3
votes

I have installed spark the release: spark-2.2.0-bin-hadoop2.7.

I'm using Windows 10 OS

My java version 1.8.0_144

I have set my environment variables:

SPARK_HOME D:\spark-2.2.0-bin-hadoop2.7

HADOOP_HOME D:\Hadoop ( where I put bin\winutils.exe )

PYSPARK_DRIVER_PYTHON ipython

PYSPARK_DRIVER_PYTHON_OPTS notebook

Path is D:\spark-2.2.0-bin-hadoop2.7\bin

When I launch pyspark from command line I have this error:

ipython is not recognized as an internal or external command

I tried also to set PYSPARK_DRIVER_PYTHON in jupyter but and it's giving me the same error (not recognized as an internal or external command).

Any help please?

========================

◆ **The problem**
Please pick up the forum post about PySpark failing to launch on Windows after its last line and keep writing it. The data that comes next isn't needed.

◆ **Data block**
========================

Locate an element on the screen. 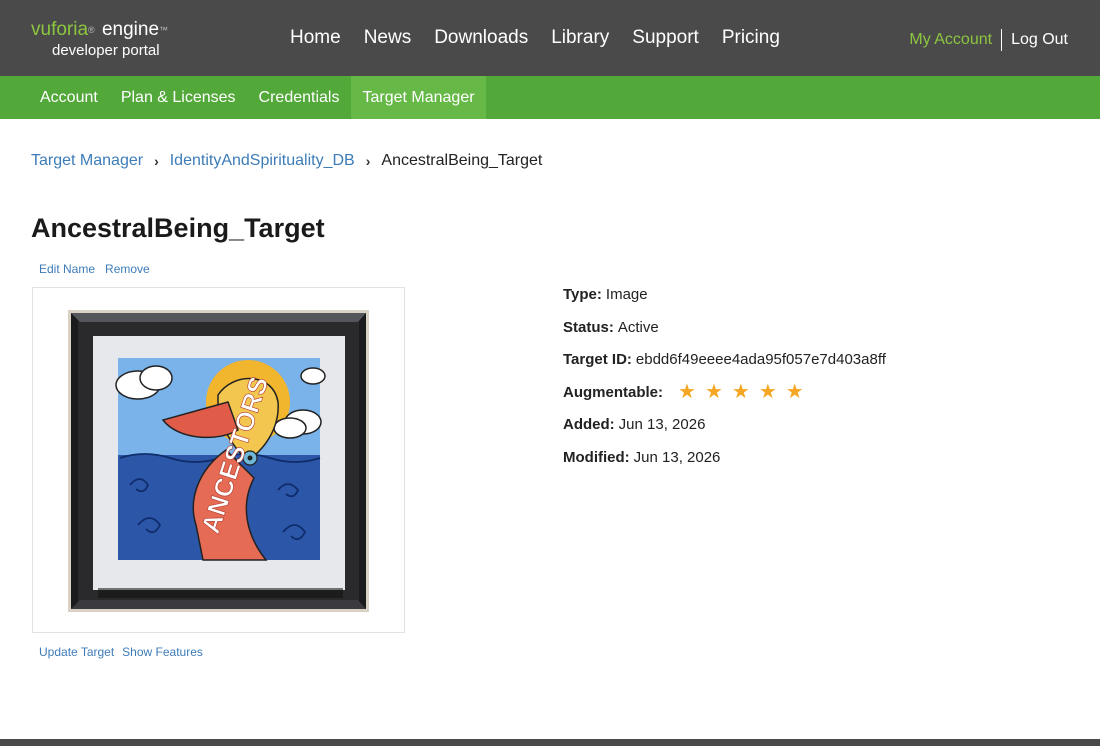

========================

◆ **Reply**
3
You sure have jupyter and ipython installed in your machine?desertnaut

3 Answers

6
votes

Search in your machine the ipython application, in my case it is in "c:\Anaconda3\Scripts". Then just add that path to the PATH Environment Variables

2
votes

On Windows 10 with Anaconda installed , please use Anaconda prompt rather that windows cmd and launch , jupyter notebook using below command

  pyspark --master local[2]

Please make sure all configurations as mentioned in question are done.

1
votes

On Windows 10 I solved by manually adding the path in Anaconda - Windows Powershell:

$env:Path += ";path\to\spark\bin"

other commands such as "setx" or other commands did not work for me.

EDIT: every time I start Anaconda prompt I need to run the command above again. As soon as I manage to make this solution "definitive" I'll edit my answer. Finally, I need to add Path to scala as well to make it work with Jupyter Notebook, with the following:

$env:Path += ";C:\Program Files (x86)\scala\bin"